WHAT TO PRODUCE:
Each line of the material is to be written out exactly.

RECORDS FOR PROCESSING:

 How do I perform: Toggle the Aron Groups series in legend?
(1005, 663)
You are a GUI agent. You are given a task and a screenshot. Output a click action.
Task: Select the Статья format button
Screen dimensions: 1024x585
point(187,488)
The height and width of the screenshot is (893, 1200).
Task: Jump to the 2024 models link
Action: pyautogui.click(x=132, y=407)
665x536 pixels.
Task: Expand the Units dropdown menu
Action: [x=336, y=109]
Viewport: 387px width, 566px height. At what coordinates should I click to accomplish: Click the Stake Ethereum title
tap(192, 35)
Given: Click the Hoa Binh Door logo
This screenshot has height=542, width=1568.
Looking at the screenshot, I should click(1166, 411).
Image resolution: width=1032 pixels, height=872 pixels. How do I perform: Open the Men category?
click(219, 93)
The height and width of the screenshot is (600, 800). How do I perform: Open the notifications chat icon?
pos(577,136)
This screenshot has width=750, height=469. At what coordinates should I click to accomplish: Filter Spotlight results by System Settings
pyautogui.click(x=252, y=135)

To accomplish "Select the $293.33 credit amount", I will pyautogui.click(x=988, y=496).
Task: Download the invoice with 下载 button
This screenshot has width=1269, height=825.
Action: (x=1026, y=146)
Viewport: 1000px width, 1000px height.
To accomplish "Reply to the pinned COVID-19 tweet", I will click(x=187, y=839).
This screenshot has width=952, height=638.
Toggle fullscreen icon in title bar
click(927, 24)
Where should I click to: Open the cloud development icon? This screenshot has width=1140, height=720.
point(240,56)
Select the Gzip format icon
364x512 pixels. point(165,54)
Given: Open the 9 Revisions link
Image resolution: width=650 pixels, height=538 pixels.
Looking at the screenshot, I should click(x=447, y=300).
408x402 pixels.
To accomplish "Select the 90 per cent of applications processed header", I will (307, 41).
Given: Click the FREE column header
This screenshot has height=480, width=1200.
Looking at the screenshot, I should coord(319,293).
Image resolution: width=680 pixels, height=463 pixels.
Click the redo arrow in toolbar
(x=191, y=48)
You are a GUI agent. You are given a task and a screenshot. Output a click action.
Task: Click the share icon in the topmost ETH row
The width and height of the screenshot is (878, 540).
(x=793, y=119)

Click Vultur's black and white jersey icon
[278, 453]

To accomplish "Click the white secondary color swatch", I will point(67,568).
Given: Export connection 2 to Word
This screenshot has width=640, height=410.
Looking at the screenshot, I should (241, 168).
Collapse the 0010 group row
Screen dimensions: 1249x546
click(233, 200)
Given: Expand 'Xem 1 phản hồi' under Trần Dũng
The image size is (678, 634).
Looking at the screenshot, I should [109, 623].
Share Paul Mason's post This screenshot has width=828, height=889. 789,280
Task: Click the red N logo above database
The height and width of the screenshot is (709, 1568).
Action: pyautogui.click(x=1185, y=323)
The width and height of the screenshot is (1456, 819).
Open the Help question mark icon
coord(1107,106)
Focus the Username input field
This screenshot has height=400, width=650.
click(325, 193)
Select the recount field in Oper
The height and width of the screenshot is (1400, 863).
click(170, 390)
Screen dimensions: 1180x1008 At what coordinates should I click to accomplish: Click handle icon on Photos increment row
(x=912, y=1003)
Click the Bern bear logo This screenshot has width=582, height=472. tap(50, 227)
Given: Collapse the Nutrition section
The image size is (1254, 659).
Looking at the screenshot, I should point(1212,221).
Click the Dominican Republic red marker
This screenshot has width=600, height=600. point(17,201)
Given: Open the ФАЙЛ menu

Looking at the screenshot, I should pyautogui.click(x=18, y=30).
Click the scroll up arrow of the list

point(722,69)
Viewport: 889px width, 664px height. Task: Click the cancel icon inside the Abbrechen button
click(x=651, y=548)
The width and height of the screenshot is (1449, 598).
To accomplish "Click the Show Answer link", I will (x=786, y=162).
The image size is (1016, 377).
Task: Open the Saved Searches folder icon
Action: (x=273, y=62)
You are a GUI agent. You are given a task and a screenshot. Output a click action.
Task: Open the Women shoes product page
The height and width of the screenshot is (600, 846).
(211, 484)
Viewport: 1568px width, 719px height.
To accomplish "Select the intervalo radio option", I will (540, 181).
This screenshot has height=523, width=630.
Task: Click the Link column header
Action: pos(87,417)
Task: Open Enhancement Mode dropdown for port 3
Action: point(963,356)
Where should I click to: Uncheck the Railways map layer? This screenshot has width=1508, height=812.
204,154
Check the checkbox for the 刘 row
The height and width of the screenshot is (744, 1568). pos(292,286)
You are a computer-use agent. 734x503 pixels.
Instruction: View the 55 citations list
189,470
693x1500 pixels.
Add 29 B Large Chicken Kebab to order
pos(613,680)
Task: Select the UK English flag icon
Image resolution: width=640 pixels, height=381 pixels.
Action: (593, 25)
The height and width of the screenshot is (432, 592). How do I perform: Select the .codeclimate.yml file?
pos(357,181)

ANSWER TO THIS EXERCISE:
 How do I perform: Toggle the Aron Groups series in legend?
(1005, 663)
You are a GUI agent. You are given a task and a screenshot. Output a click action.
Task: Select the Статья format button
Screen dimensions: 1024x585
point(187,488)
The height and width of the screenshot is (893, 1200).
Task: Jump to the 2024 models link
Action: pyautogui.click(x=132, y=407)
665x536 pixels.
Task: Expand the Units dropdown menu
Action: [x=336, y=109]
Viewport: 387px width, 566px height. At what coordinates should I click to accomplish: Click the Stake Ethereum title
tap(192, 35)
Given: Click the Hoa Binh Door logo
This screenshot has height=542, width=1568.
Looking at the screenshot, I should click(1166, 411).
Image resolution: width=1032 pixels, height=872 pixels. How do I perform: Open the Men category?
click(219, 93)
The height and width of the screenshot is (600, 800). How do I perform: Open the notifications chat icon?
pos(577,136)
This screenshot has width=750, height=469. At what coordinates should I click to accomplish: Filter Spotlight results by System Settings
pyautogui.click(x=252, y=135)

To accomplish "Select the $293.33 credit amount", I will pyautogui.click(x=988, y=496).
Task: Download the invoice with 下载 button
This screenshot has width=1269, height=825.
Action: (x=1026, y=146)
Viewport: 1000px width, 1000px height.
To accomplish "Reply to the pinned COVID-19 tweet", I will click(x=187, y=839).
This screenshot has width=952, height=638.
Toggle fullscreen icon in title bar
click(927, 24)
Where should I click to: Open the cloud development icon? This screenshot has width=1140, height=720.
point(240,56)
Select the Gzip format icon
364x512 pixels. point(165,54)
Given: Open the 9 Revisions link
Image resolution: width=650 pixels, height=538 pixels.
Looking at the screenshot, I should click(x=447, y=300).
408x402 pixels.
To accomplish "Select the 90 per cent of applications processed header", I will (307, 41).
Given: Click the FREE column header
This screenshot has height=480, width=1200.
Looking at the screenshot, I should coord(319,293).
Image resolution: width=680 pixels, height=463 pixels.
Click the redo arrow in toolbar
(x=191, y=48)
You are a GUI agent. You are given a task and a screenshot. Output a click action.
Task: Click the share icon in the topmost ETH row
The width and height of the screenshot is (878, 540).
(x=793, y=119)

Click Vultur's black and white jersey icon
[278, 453]

To accomplish "Click the white secondary color swatch", I will point(67,568).
Given: Export connection 2 to Word
This screenshot has width=640, height=410.
Looking at the screenshot, I should (241, 168).
Collapse the 0010 group row
Screen dimensions: 1249x546
click(233, 200)
Given: Expand 'Xem 1 phản hồi' under Trần Dũng
The image size is (678, 634).
Looking at the screenshot, I should [109, 623].
Share Paul Mason's post This screenshot has width=828, height=889. 789,280
Task: Click the red N logo above database
The height and width of the screenshot is (709, 1568).
Action: pyautogui.click(x=1185, y=323)
The width and height of the screenshot is (1456, 819).
Open the Help question mark icon
coord(1107,106)
Focus the Username input field
This screenshot has height=400, width=650.
click(325, 193)
Select the recount field in Oper
The height and width of the screenshot is (1400, 863).
click(170, 390)
Screen dimensions: 1180x1008 At what coordinates should I click to accomplish: Click handle icon on Photos increment row
(x=912, y=1003)
Click the Bern bear logo This screenshot has width=582, height=472. tap(50, 227)
Given: Collapse the Nutrition section
The image size is (1254, 659).
Looking at the screenshot, I should point(1212,221).
Click the Dominican Republic red marker
This screenshot has width=600, height=600. point(17,201)
Given: Open the ФАЙЛ menu

Looking at the screenshot, I should pyautogui.click(x=18, y=30).
Click the scroll up arrow of the list

point(722,69)
Viewport: 889px width, 664px height. Task: Click the cancel icon inside the Abbrechen button
click(x=651, y=548)
The width and height of the screenshot is (1449, 598).
To accomplish "Click the Show Answer link", I will (x=786, y=162).
The image size is (1016, 377).
Task: Open the Saved Searches folder icon
Action: (x=273, y=62)
You are a GUI agent. You are given a task and a screenshot. Output a click action.
Task: Open the Women shoes product page
The height and width of the screenshot is (600, 846).
(211, 484)
Viewport: 1568px width, 719px height.
To accomplish "Select the intervalo radio option", I will (540, 181).
This screenshot has height=523, width=630.
Task: Click the Link column header
Action: pos(87,417)
Task: Open Enhancement Mode dropdown for port 3
Action: point(963,356)
Where should I click to: Uncheck the Railways map layer? This screenshot has width=1508, height=812.
204,154
Check the checkbox for the 刘 row
The height and width of the screenshot is (744, 1568). pos(292,286)
You are a computer-use agent. 734x503 pixels.
Instruction: View the 55 citations list
189,470
693x1500 pixels.
Add 29 B Large Chicken Kebab to order
pos(613,680)
Task: Select the UK English flag icon
Image resolution: width=640 pixels, height=381 pixels.
Action: (593, 25)
The height and width of the screenshot is (432, 592). How do I perform: Select the .codeclimate.yml file?
pos(357,181)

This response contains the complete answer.